Record set —
☆ ☆ ☆ ☆

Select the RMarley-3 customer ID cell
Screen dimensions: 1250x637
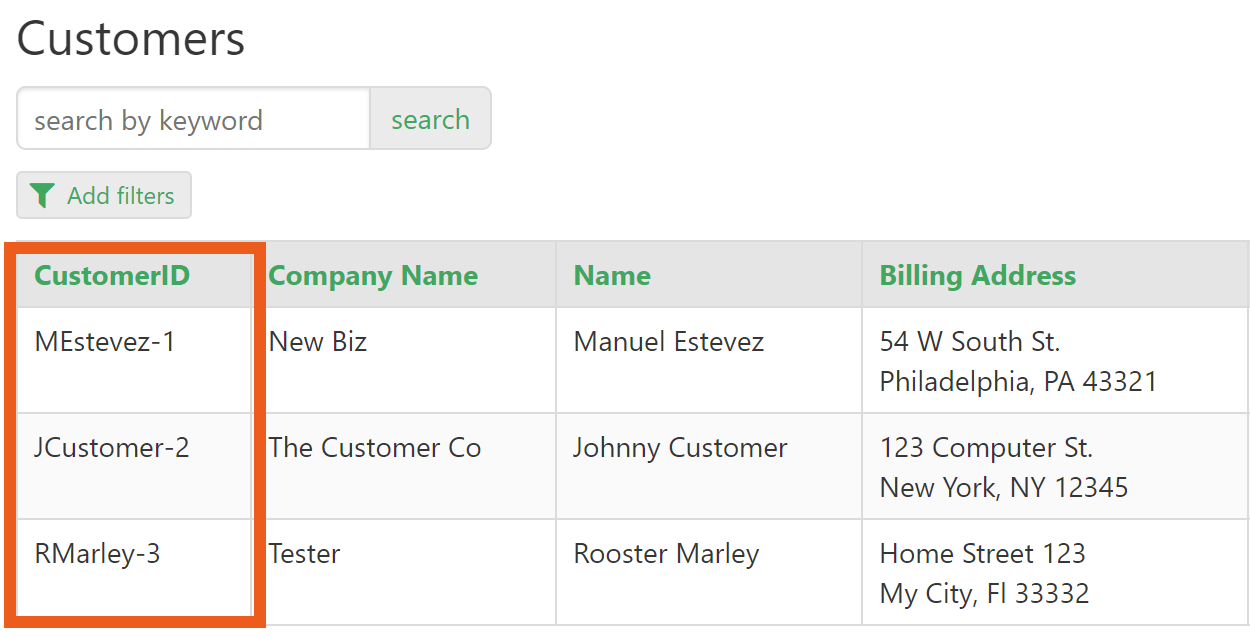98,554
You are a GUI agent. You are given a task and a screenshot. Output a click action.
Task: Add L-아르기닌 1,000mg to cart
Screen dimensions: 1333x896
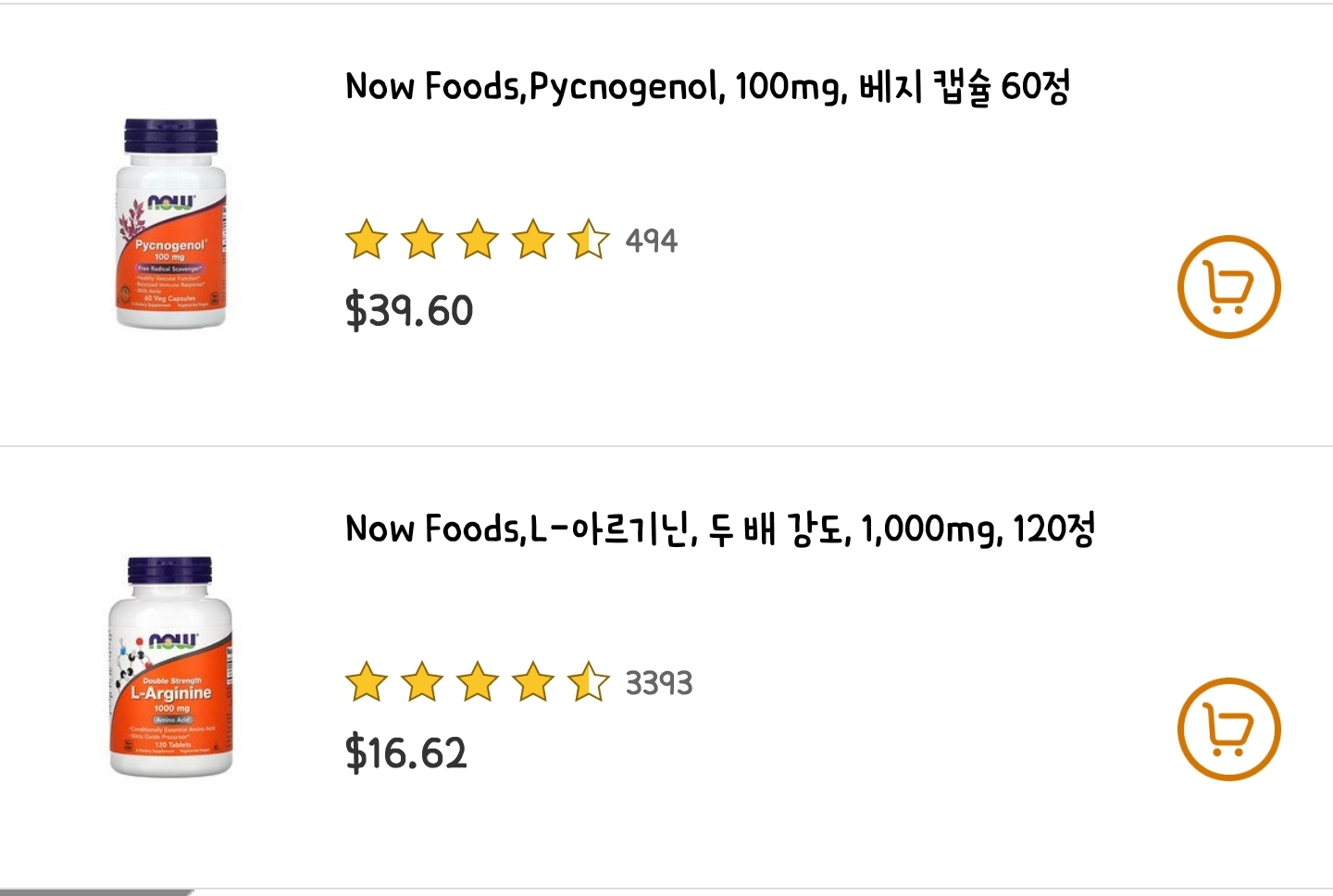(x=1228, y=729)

☆ ☆ ☆ ☆

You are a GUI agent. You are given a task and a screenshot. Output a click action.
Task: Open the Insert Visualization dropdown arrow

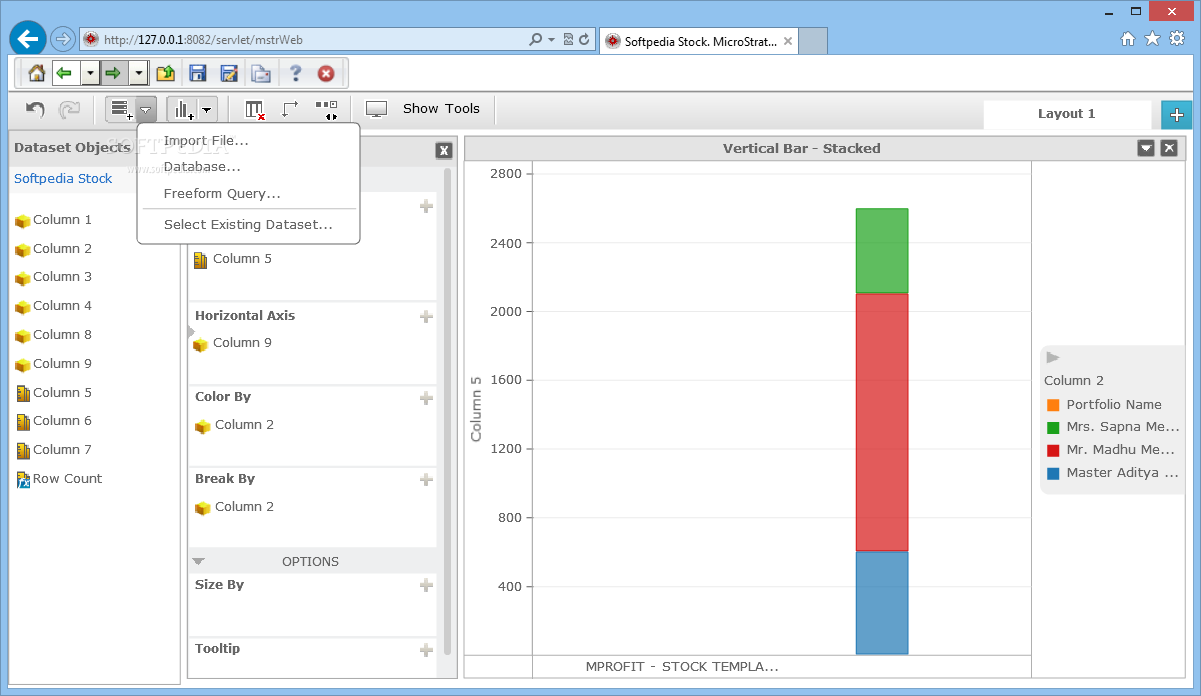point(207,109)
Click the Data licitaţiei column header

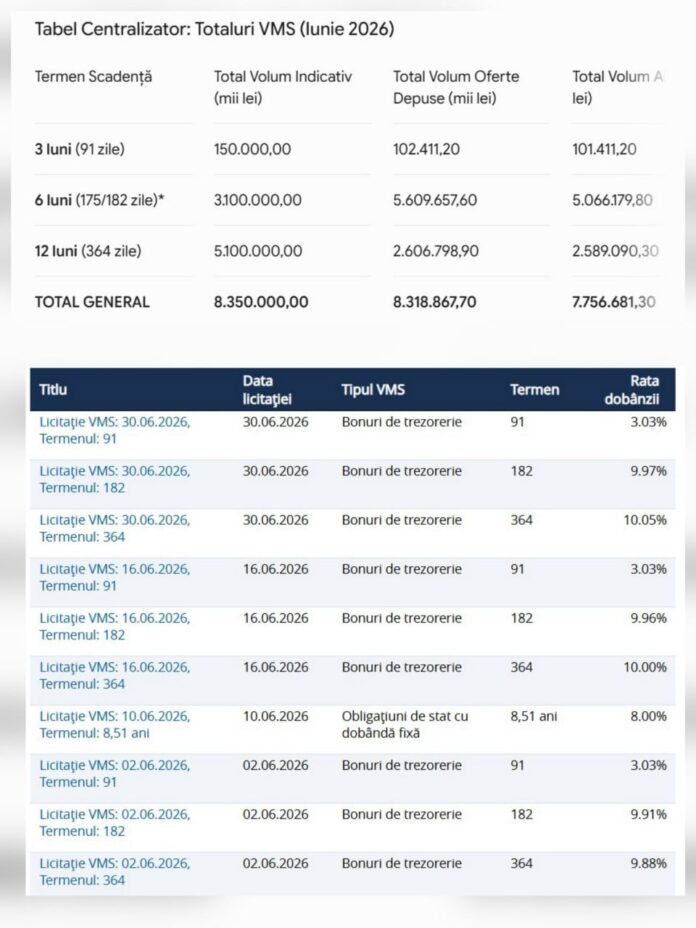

☆ ☆ ☆ ☆

Directions for this task —
Nothing but the lines from the one containing "Task: Open the" through the one containing "Click the Data licitaţiei column header" should appear, copied exactly from the material above and without pictures.

Reply —
Task: Open the Insert Visualization dropdown arrow

point(207,109)
Click the Data licitaţiei column header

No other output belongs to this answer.